У сундука стоял дед и тряс внука за большой палец ноги, что торчал из-под покрывала:
— Вставай, Петр Ляксеич. Пан Юзеф пришел снять с поста солдата, что у сарая. Ты что, не отвел им вчера Дуная?
— Не, деда, — протирая глаза, потянулся внук, — часовые менялись и ничего не говорили, а сам я…
— Все верно, — глядя в окно, на то, что там делает во дворе поляк, согласился дед, — было б им так надо, уже давно прислали за собакой. Одевайся. Иди, вяжи Дуная за ошейник, поведем его к Правлению.
— Я сам отведу, диду…, — дернулся Петрок, но старик положил ему на плечо свою толстопалую руку и добавил:
— Не надо одному, внуче. Недоброе немцы творят. Ты пойдешь, а я следом… Отведешь пса и сразу домой. …И никаких там разговоров, понятно? Хватит, один раз уже влип в историю.
Петрок никогда раньше не слышал в голосе деда ничего подобного. В нем были и затаенный страх, и боль, и какая-то странная, скрытая жалость к внуку.
Вышли из хаты они вместе. Дед заботливо подал Петрухе приготовленный для пса, короткий кусок веревки. Пан Юзеф, глядя на то, как оголец направился к открытым воротам сарая, расстегнул кобуру и вынул пистолет. Дед, видя это, стал перед ним, словно охраняя важного пана от собаки, но на самом деле закрывал собой внука, что в это время выводил во двор заметно прихрамывающего Дуная.
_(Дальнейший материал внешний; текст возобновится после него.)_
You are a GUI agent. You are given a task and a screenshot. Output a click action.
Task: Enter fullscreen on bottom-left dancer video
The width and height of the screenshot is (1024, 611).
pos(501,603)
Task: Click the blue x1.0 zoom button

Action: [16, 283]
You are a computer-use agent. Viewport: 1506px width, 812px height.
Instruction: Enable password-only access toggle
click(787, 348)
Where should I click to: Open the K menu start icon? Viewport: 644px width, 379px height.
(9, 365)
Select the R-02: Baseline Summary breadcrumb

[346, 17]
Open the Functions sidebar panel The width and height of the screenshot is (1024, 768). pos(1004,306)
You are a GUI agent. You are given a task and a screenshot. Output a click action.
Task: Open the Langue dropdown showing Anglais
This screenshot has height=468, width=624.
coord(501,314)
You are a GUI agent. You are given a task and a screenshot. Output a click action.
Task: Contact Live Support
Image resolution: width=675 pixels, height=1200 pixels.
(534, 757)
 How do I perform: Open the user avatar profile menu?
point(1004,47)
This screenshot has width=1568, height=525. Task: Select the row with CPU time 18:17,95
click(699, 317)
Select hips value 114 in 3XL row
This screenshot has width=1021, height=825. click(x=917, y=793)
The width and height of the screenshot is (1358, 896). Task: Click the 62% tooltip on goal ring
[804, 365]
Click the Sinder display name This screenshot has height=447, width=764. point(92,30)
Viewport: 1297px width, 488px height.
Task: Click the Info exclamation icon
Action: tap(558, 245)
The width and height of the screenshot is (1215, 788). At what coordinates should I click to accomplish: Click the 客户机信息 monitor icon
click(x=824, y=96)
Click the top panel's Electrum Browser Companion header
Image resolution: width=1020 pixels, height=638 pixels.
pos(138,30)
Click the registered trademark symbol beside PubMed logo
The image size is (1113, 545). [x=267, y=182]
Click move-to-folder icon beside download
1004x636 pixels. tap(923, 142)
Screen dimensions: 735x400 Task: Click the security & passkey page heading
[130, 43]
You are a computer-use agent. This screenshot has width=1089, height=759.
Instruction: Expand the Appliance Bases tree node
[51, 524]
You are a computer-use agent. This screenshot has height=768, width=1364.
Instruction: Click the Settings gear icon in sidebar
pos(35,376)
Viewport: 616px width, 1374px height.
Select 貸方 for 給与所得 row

Пес, едва только унюхал стоявшего у забора солдата, тут же ощерился и стал рычать в его сторону. Петрок чудом успел покрепче вцепиться в веревку, потому что ещё через секунду, собака вдруг бросилась в сторону побелевшего от страха часового и тот, отскочив назад, едва не выломал старое прясло.
Петрок, от греха подальше, перехватил Дуная за ошейник, и озлобленный зверь, от которого сейчас можно было ожидать чего угодно, воспринял это нормально, признавая над собой власть молодой руки.
— Веди его к Правлению, — отступая назад, сказал пан Юзеф и, в тот же миг Дунай бросился и к нему. Петр Ляксеич повторно одернул пса и поволок его к калитке.
Дунай шел за Петрухой неохотно, вертелся, отыскивая глазами чужаков, и лаял в сторону каждого из них. Этот странный эскорт с шагающим впереди юношей с собакой и сопровождающими их на отдалении солдатами неторопливо и без приключений добрался до Правления. У стены стояли сколоченные из тонких жердей носилки с клеткой, внутри которой уже была пустая миска, большая металлическая банка с водой, как видно из-под каких-то консервов, и темное, пыльное тряпье.
Солдаты приподняли клетку, подперев ее с одной стороны, и предусмотрительно отошли. Петрок устал бороться с Дунаем, взмок. Чувствуя, что теряет последние силы, оголец все же собрался и аккуратно, втащил пса на носилки, опустив сверху тяжелую клетку. Собака вдруг перестала лаять, застыла на месте и, просунув морду между сырыми, еще истекающими древесным соком прутьями, уперлась взглядом в Петруху. У того по коже пробежал озноб. Живтное все понимало, смотрело с упреком, словно говоря: «Ты меня оставишь? Отдашь им? Разве для этого ты меня спасал?»